The Google-Postini deal gets anti-trust approval
By Steve Ragan Aug 8, 2007, 16:03 GMT
This week federal anti-trust regulators gave Google the green light to complete their all-cash $625 million acquisition of web security company Postini. On Tuesday, the Federal Trade Commission (FTC) issued the early termination notice of the waiting period that is required by anti-trust improvements created in 1976.
Postini's services, which include message security, archiving, encryption, and policy enforcement, can be used to protect a company's email, instant messaging, and other web-based communications. Under the terms of the agreement, Google said they would acquire Postini for $625 million in cash, subject to working capital and other adjustments, and Postini will become a wholly owned subsidiary of Google.
Google plans to use Postini to boost security for their hosted application suite Google Apps. Several companies have expressed concern over the potential risks of hosting corporate email on Google’s systems. The deal with Postini was made to alleviate those fears, and to boost the strength of the Google Apps platform.
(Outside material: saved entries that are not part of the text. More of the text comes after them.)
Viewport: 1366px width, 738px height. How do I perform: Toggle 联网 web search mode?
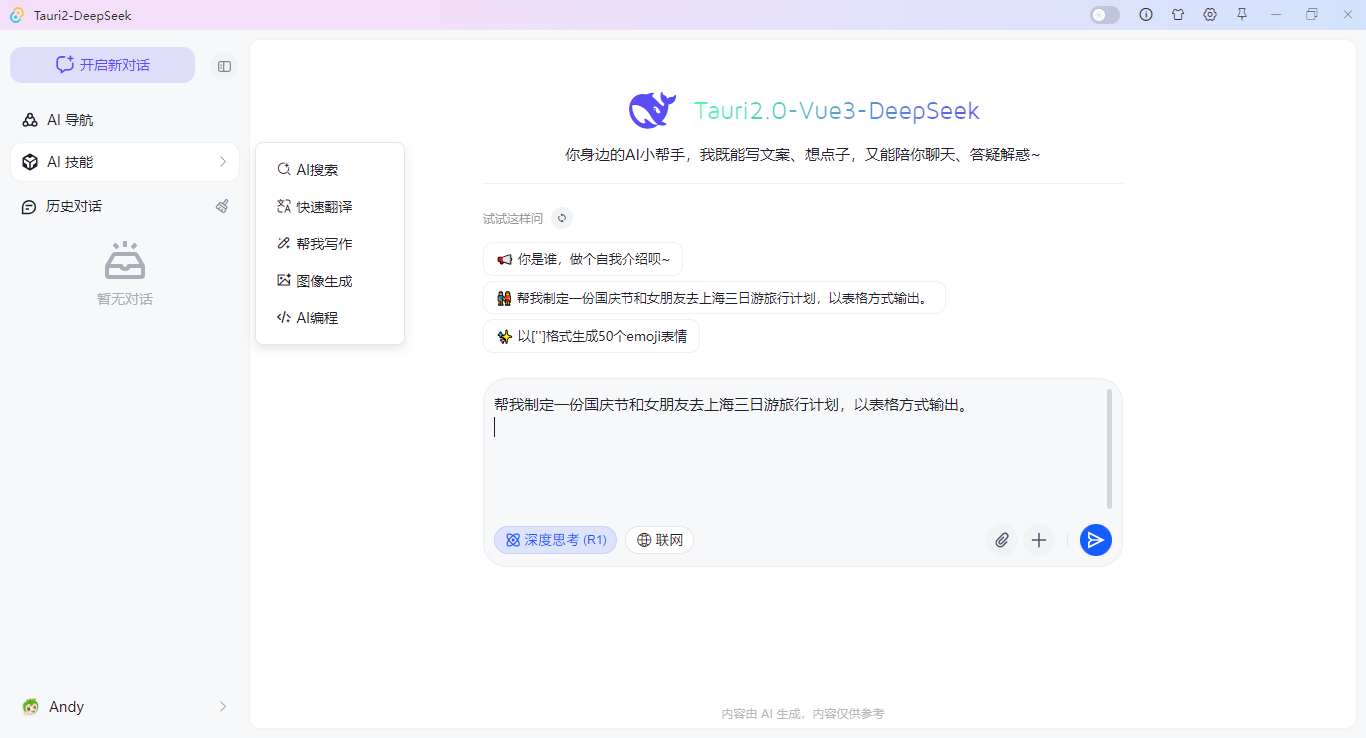(x=659, y=539)
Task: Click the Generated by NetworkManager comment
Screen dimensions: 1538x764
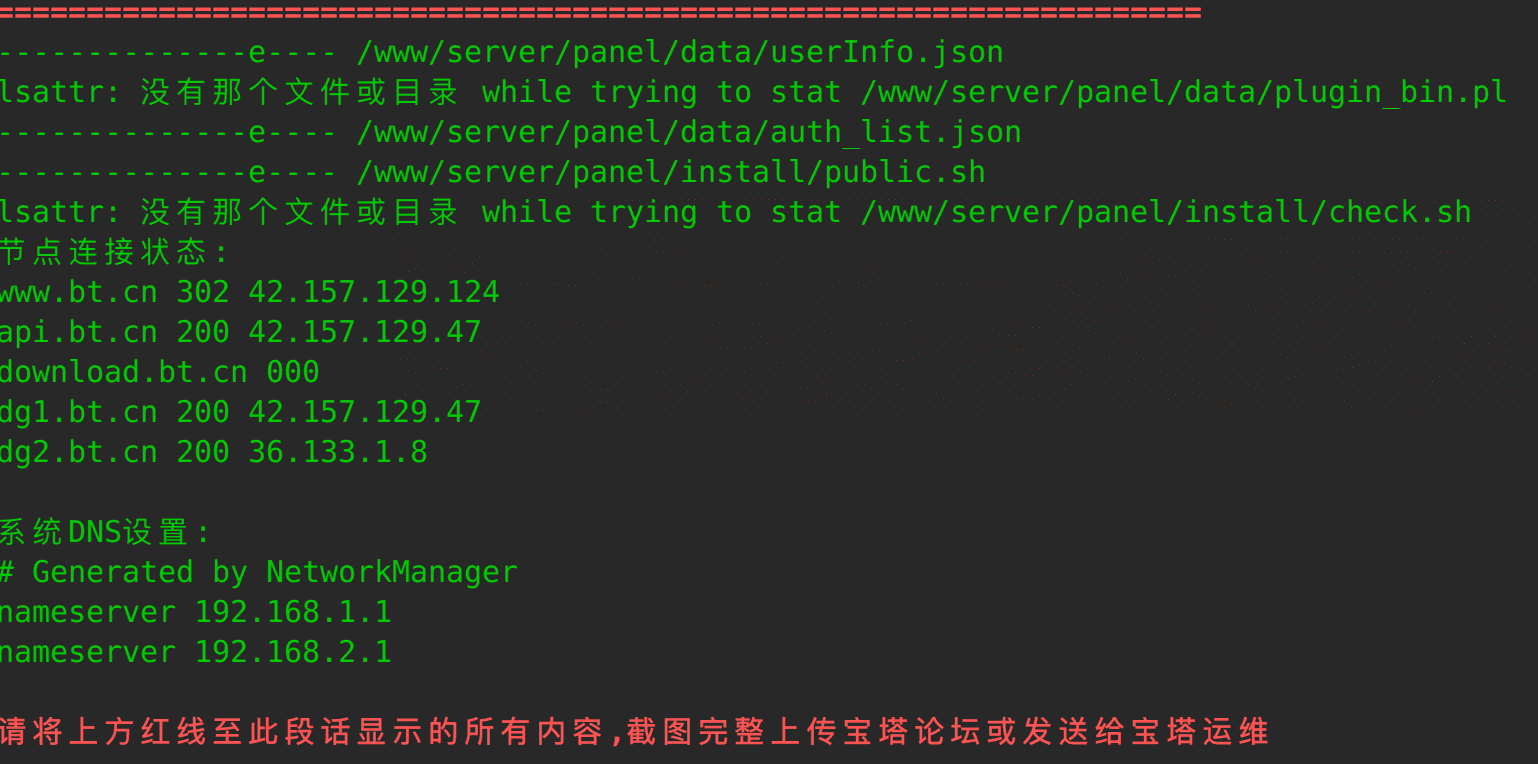Action: (x=258, y=572)
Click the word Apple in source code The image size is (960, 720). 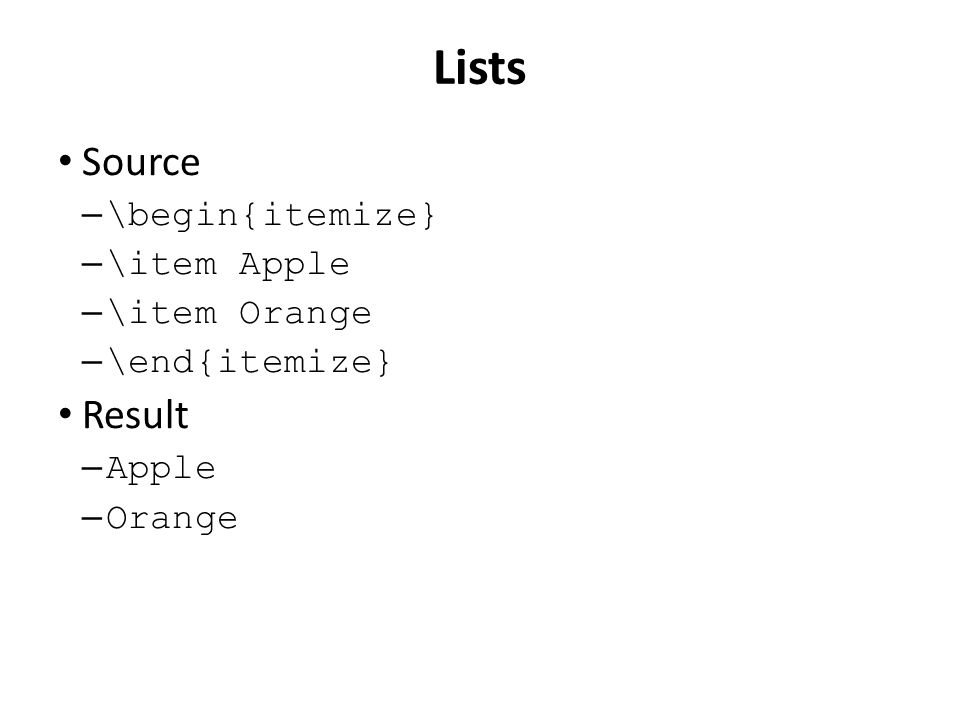point(294,265)
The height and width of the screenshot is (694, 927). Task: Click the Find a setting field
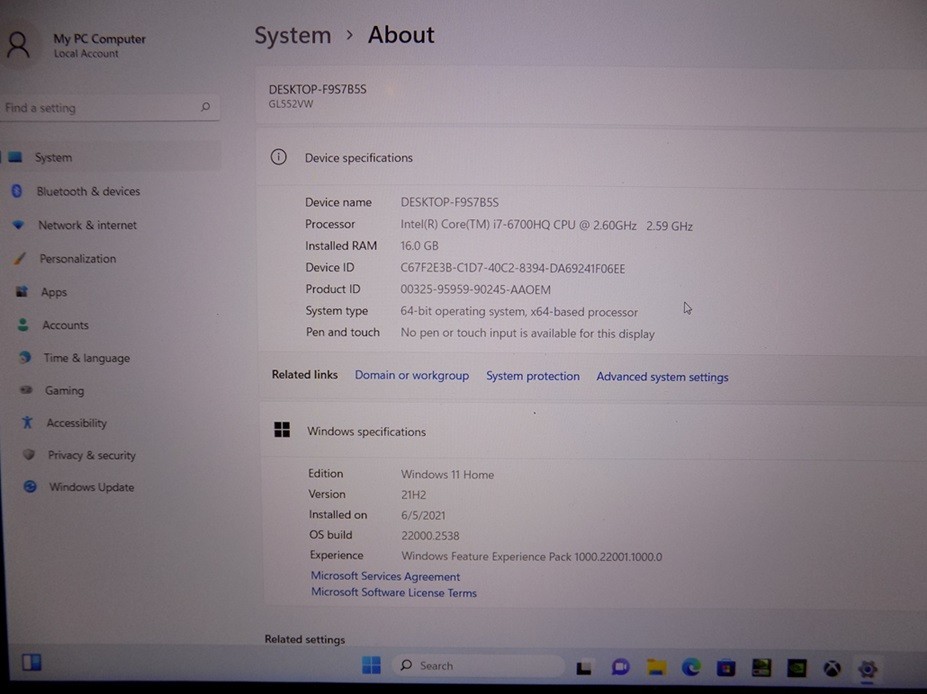point(110,108)
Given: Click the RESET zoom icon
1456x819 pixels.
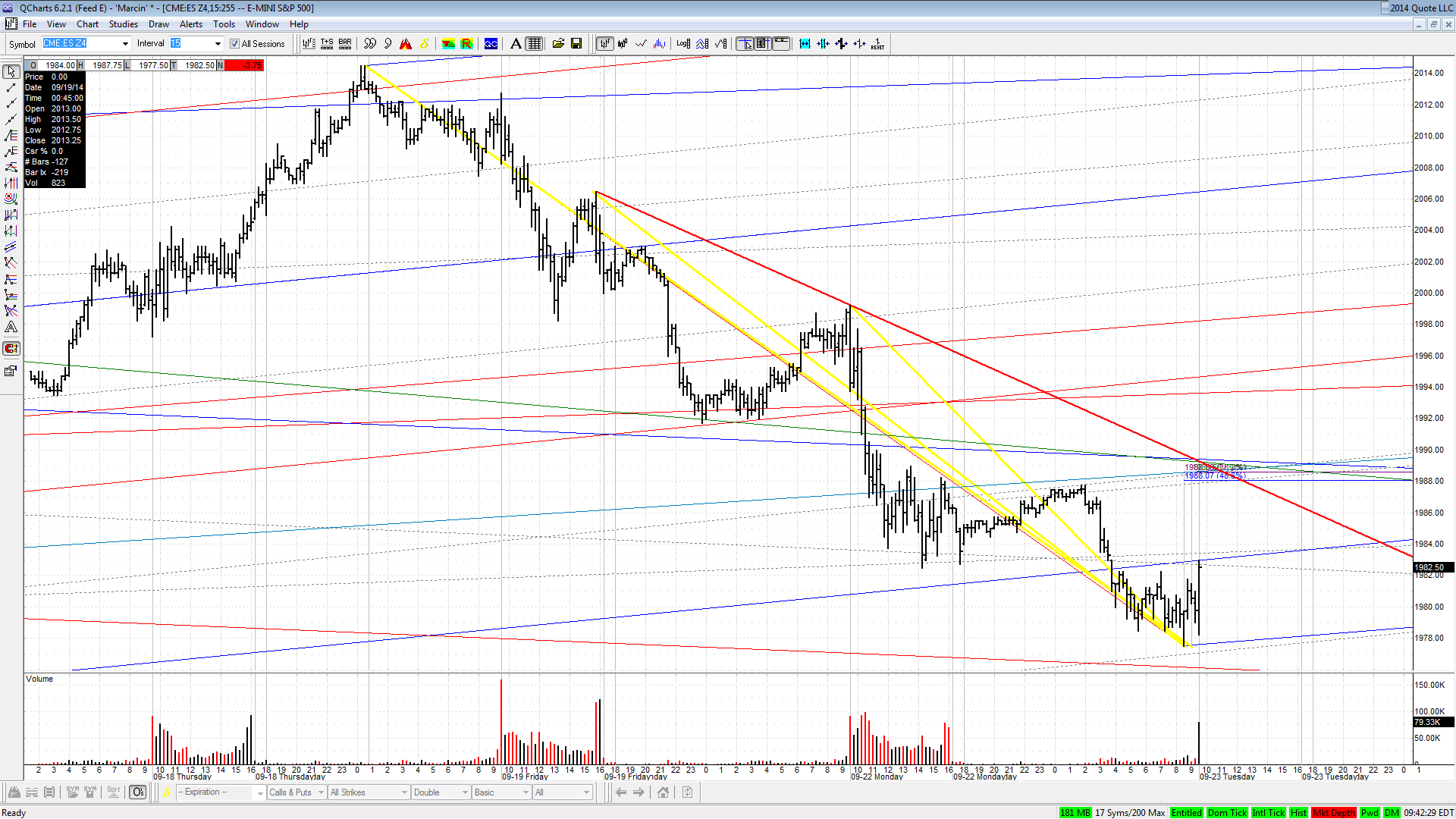Looking at the screenshot, I should click(877, 44).
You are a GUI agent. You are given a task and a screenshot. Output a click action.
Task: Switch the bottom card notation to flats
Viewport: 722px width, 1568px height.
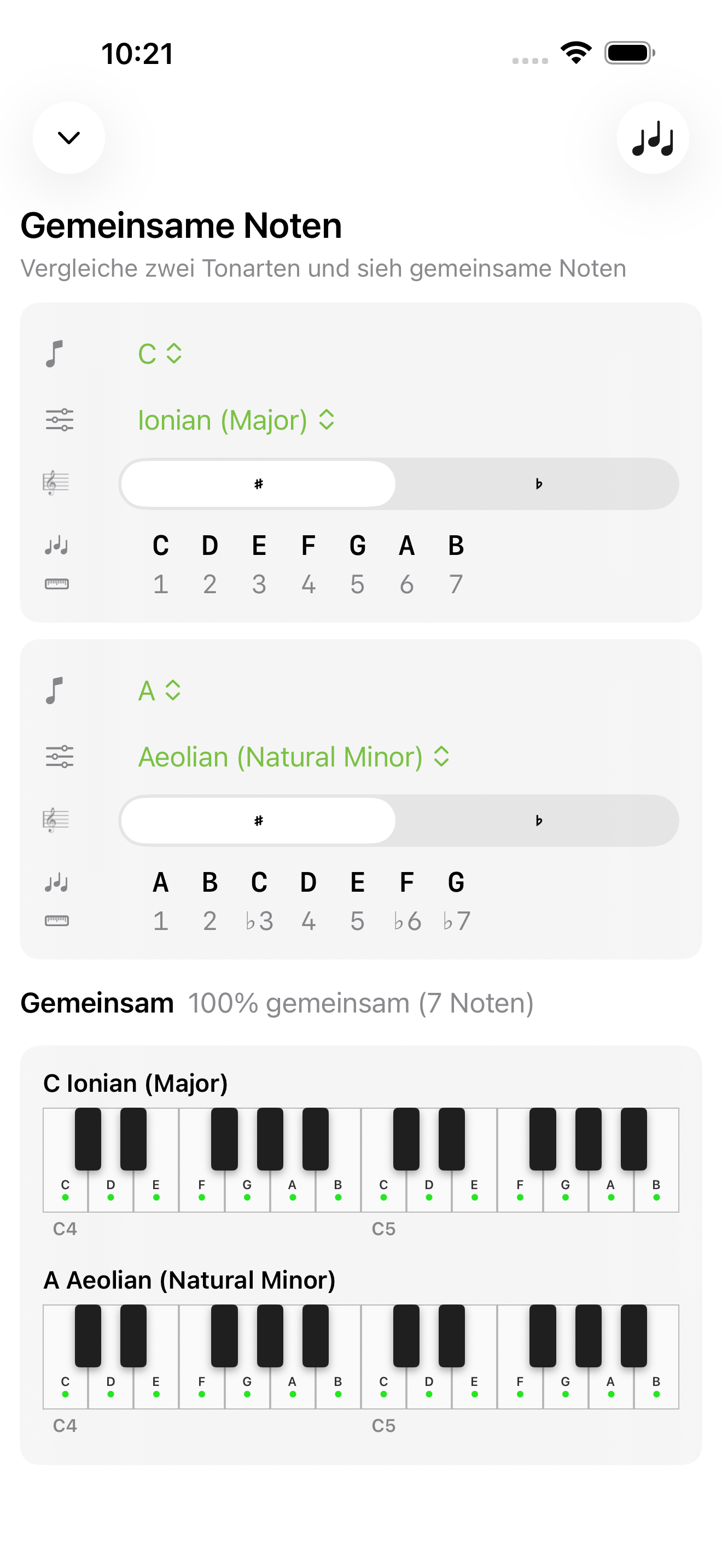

“With this transaction, we're reinforcing our commitment to delivering compelling hosted applications to businesses of all sizes. With the addition of Postini, our apps are not just simple and appealing to users -- they can also streamline the complex information security mandates within these organizations,” said Eric Schmidt, Chief Executive Officer of Google.
Google will continue to support Postini customers and invest in Postini products. The deal is set to close officially later this quarter.